I haven’t checked out Iain Dale’s CV, but I suspect it does not include a period studying statistics.  Because he seems to believe in a recent post that taking one month every ten years from one location in the UK is a sufficient reason to justify statements about the effect of carbon dioxide throughout the entire globe over a 150 year period.
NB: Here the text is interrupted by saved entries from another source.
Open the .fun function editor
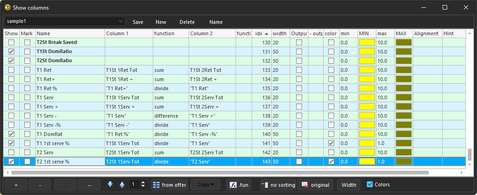The width and height of the screenshot is (477, 195). click(239, 185)
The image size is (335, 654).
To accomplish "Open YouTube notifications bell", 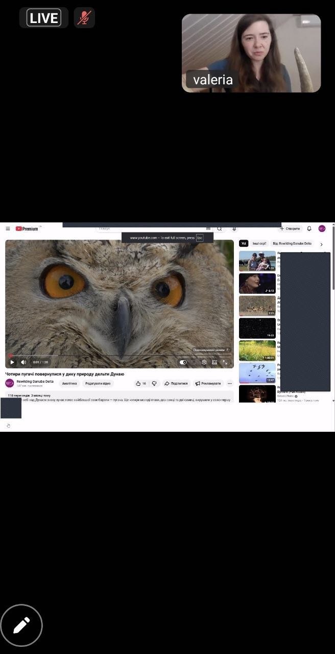I will tap(309, 229).
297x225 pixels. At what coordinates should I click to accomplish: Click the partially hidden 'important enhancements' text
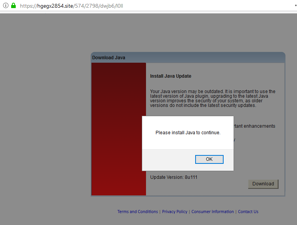tap(254, 126)
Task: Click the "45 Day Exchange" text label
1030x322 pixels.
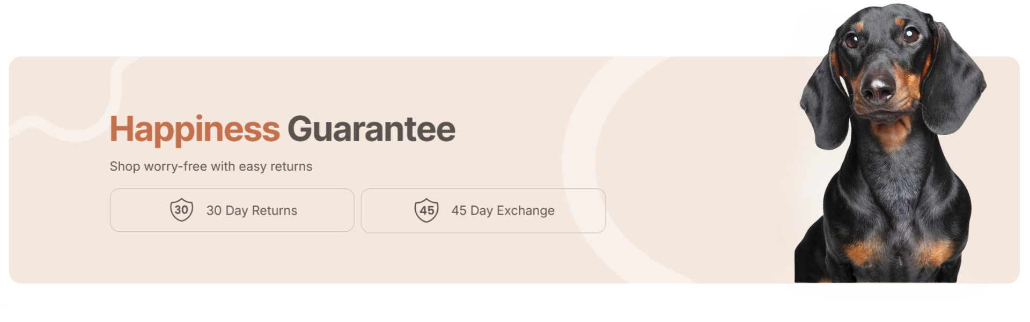Action: (503, 210)
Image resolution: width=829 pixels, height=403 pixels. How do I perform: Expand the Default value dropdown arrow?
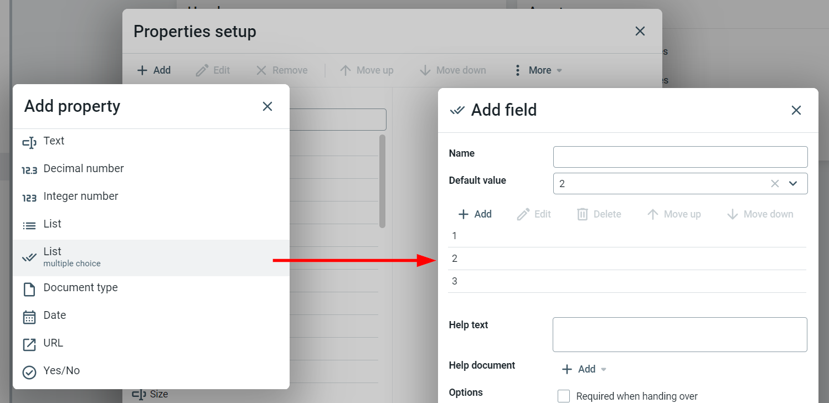pyautogui.click(x=793, y=184)
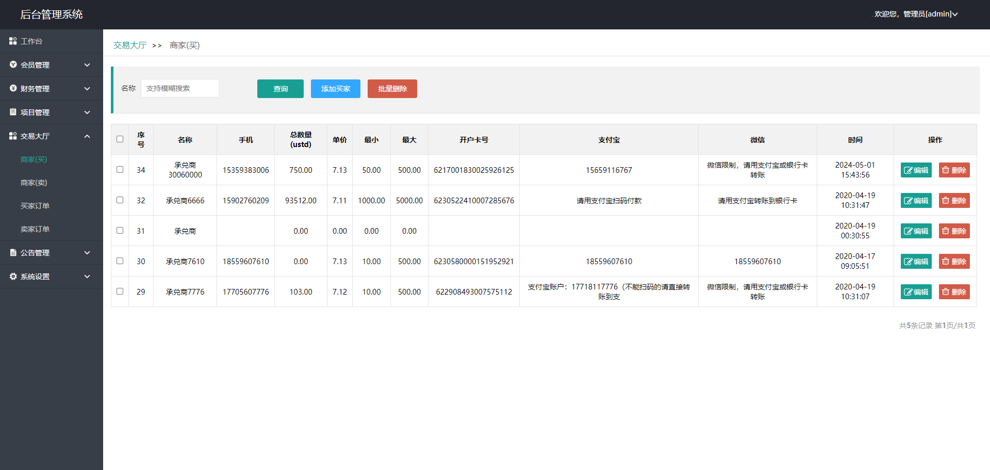990x470 pixels.
Task: Click the 会员管理 sidebar icon
Action: click(13, 64)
Yup.  Coming to a dinner party near Iain, some poor soul will be bored by the story of how we’re not warming up, because 1868 was a warm June in Oxford.
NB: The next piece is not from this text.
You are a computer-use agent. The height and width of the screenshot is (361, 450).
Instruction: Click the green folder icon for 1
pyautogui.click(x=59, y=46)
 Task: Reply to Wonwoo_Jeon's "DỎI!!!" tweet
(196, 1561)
One useful consequence of this bunch of nonsense is that it led me to the Met’s collection of data.  The first thing that any statistician will notice is variability.  Taking one region at random (Kirkwall) and a month (May), the standard deviation over the period in question was 0.95 centigrade.   Given that a 2 degree warming is what is bothering people, that will happen between year 1 and year 2 around 3% of the time, anyway.  So you get a lot of real scattering.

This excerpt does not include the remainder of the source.